Sgt. Herb Koenig, a grand jury warden and officer of the Manhattan Supreme Court who also acted as a first aid expert during hundreds of medical crisis, is set to retire after a 30-year career.
By Shayna Jacobs / NEW YORK DAILY NEWS
Manhattan Supreme Court is losing its best in-house life saver.
Resident first aid expert Sgt. Herb Koenig, a grand jury warden and officer in felony court who has attended to hundreds in need during courthouse medical crises, retired this week after a 30-year career.
Over the decades, judges, defendants, court officers and other visitors were treated by Koenig, who was long ago dubbed “Doc” by his colleagues — a nickname that stuck for good because of the chops he gained as a city EMT before changing fields in 1983.
“I was the only EMT in the building,” said Koenig. “Any time somebody got hurt or sick, from the judges to the defendants, they called me.”
He recalled treating the late Justice Harold Rothwax when he passed out in the courtroom in the late 1980s. The judge was in shock and needed oxygen.
“I’ve done everything from an almost child birth … (to) a lot of injuries in the courthouse. People passing out, cardiac emergencies,” said Koenig, 55, of Marine Park. “Once in a while, you have a defendant who tries to hurt himself.”
Koenig likely saved the life of a teenager having a heart attack in the courtroom, according to Patricia Lawrie, his longtime friend and clerk.
Lawrie, who was a sergeant alongside Koenig in the early 1990s, noticed an ashen and slumped over teen needing medical attention.

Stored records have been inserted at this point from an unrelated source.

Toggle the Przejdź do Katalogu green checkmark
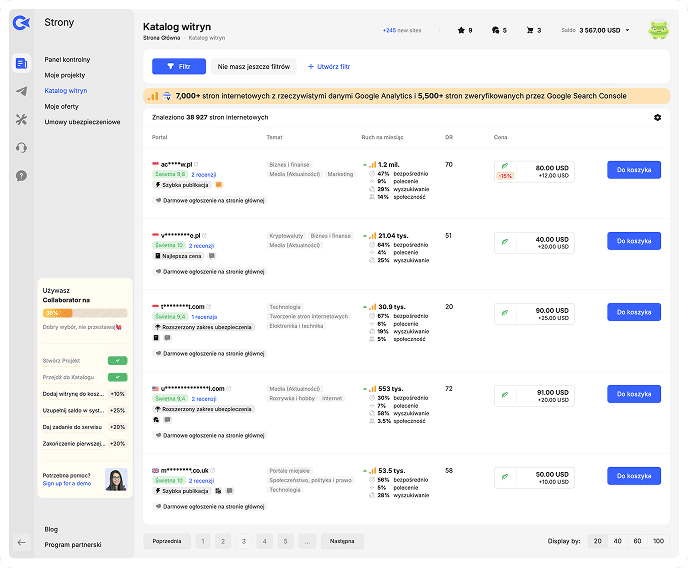coord(117,377)
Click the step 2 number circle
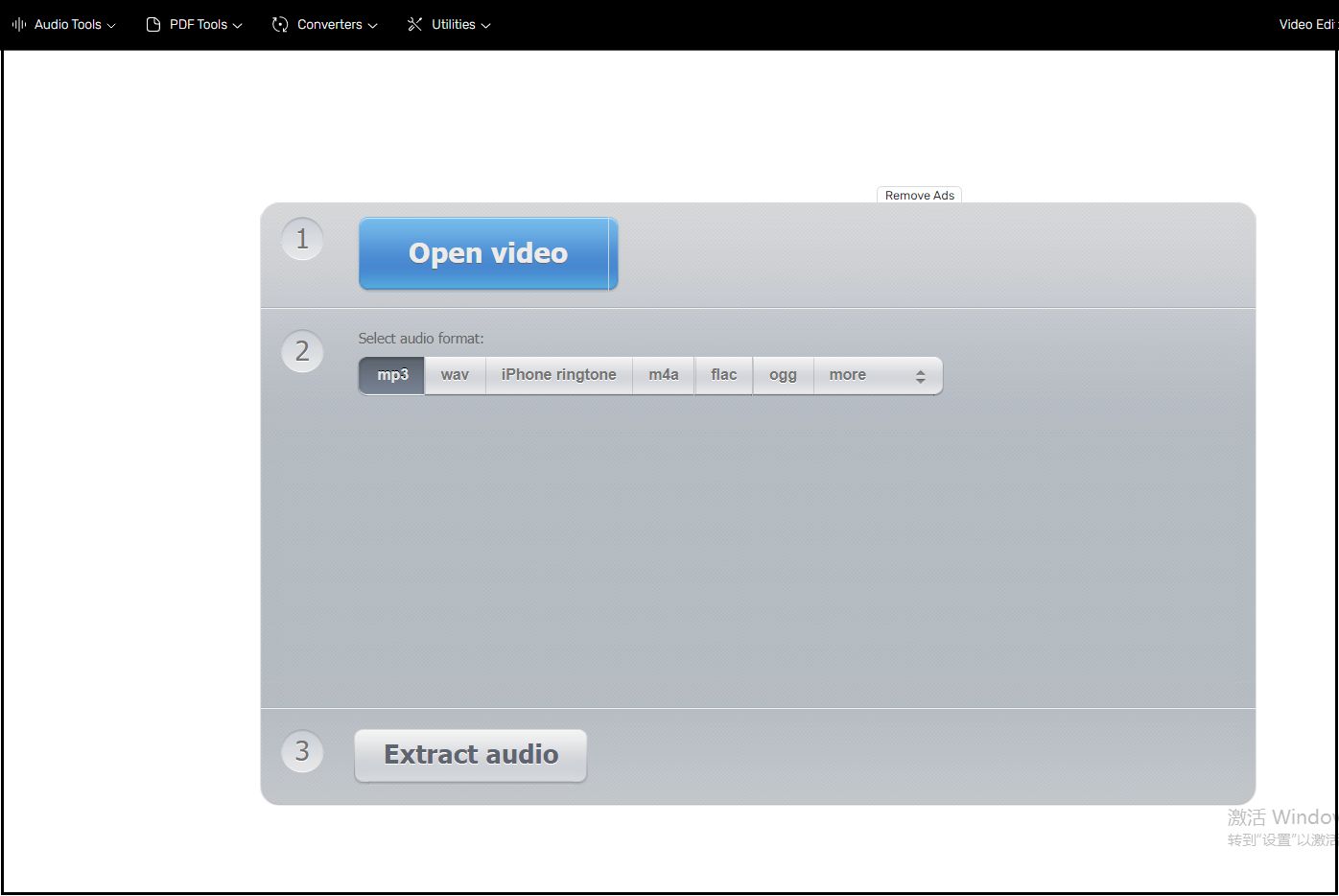Screen dimensions: 1339x896 pyautogui.click(x=302, y=351)
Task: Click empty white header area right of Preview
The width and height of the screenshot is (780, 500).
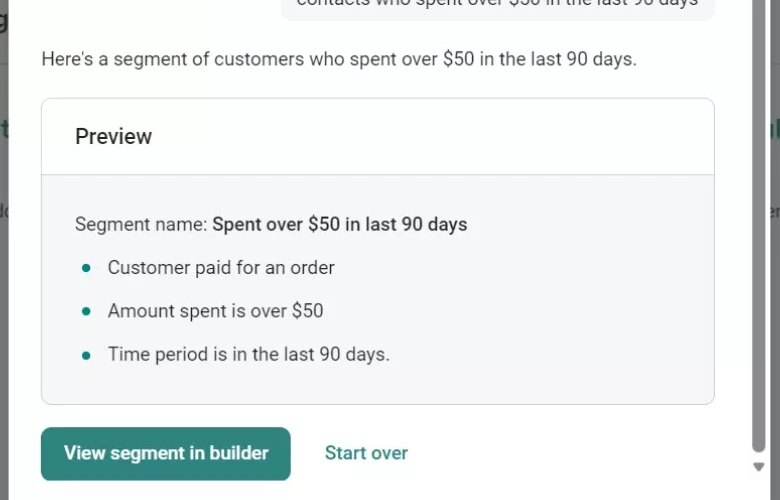Action: (450, 137)
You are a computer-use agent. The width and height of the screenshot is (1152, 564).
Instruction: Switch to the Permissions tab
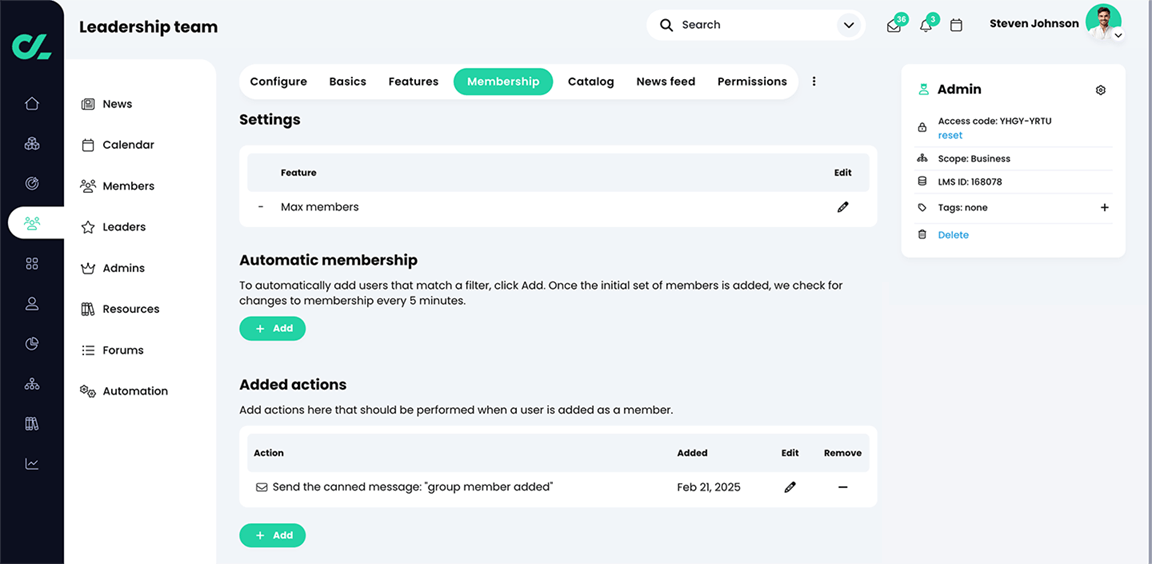[x=752, y=82]
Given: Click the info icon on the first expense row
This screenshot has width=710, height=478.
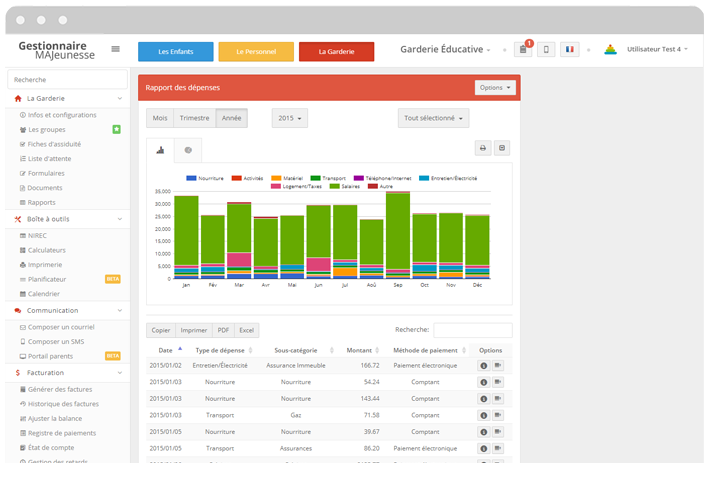Looking at the screenshot, I should coord(484,366).
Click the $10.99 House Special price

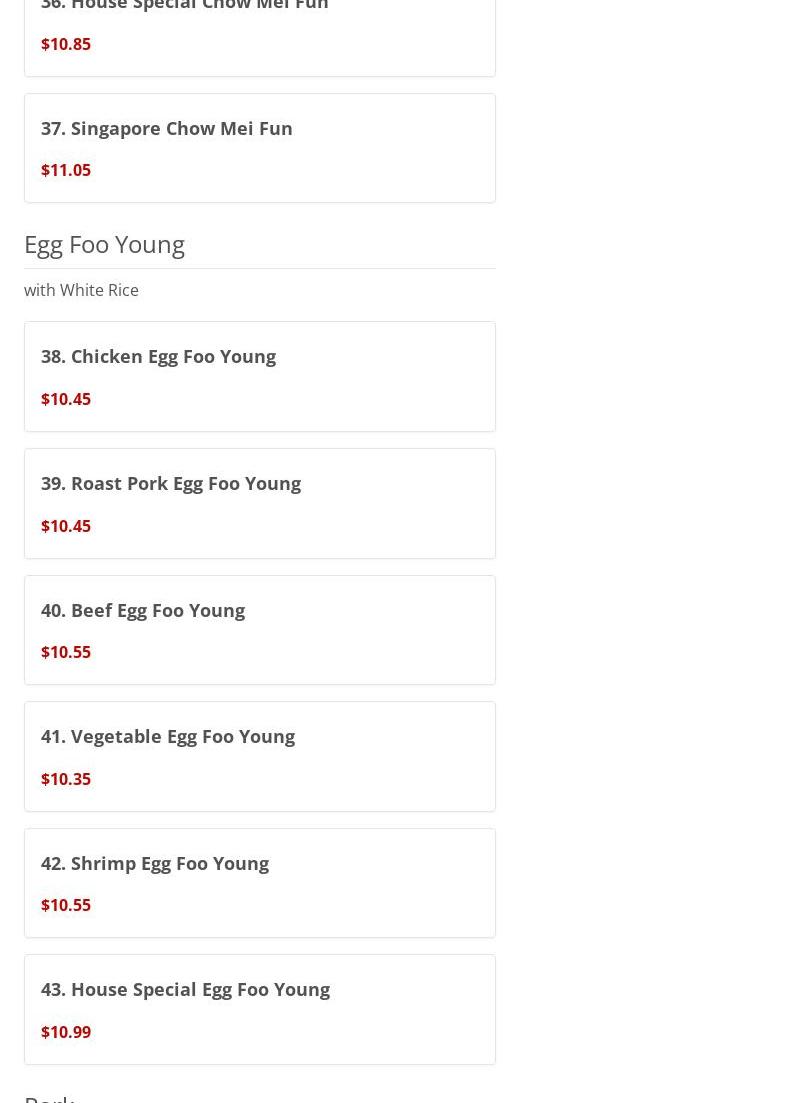(66, 1032)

“I thought he was already dead,” she recalled. “The kid, subsequently, was okay, but if it hadn’t been for Doc coming as quickly as he did, with the oxygen, that kid would have died.”
Lawrie said Koenig’s example made the administration recognize the need for an EMT on site. Without his rendering of first aid, she said, “they never would have thought of it.”
Koenig worked security during high-profile cases. He was seen in news footage alongside “Preppy Killer” Robert Chambers in 1986 while on security detail during perp walks to the courtroom.
While the Doc was always on call, he had also supervised grand jury operations since January.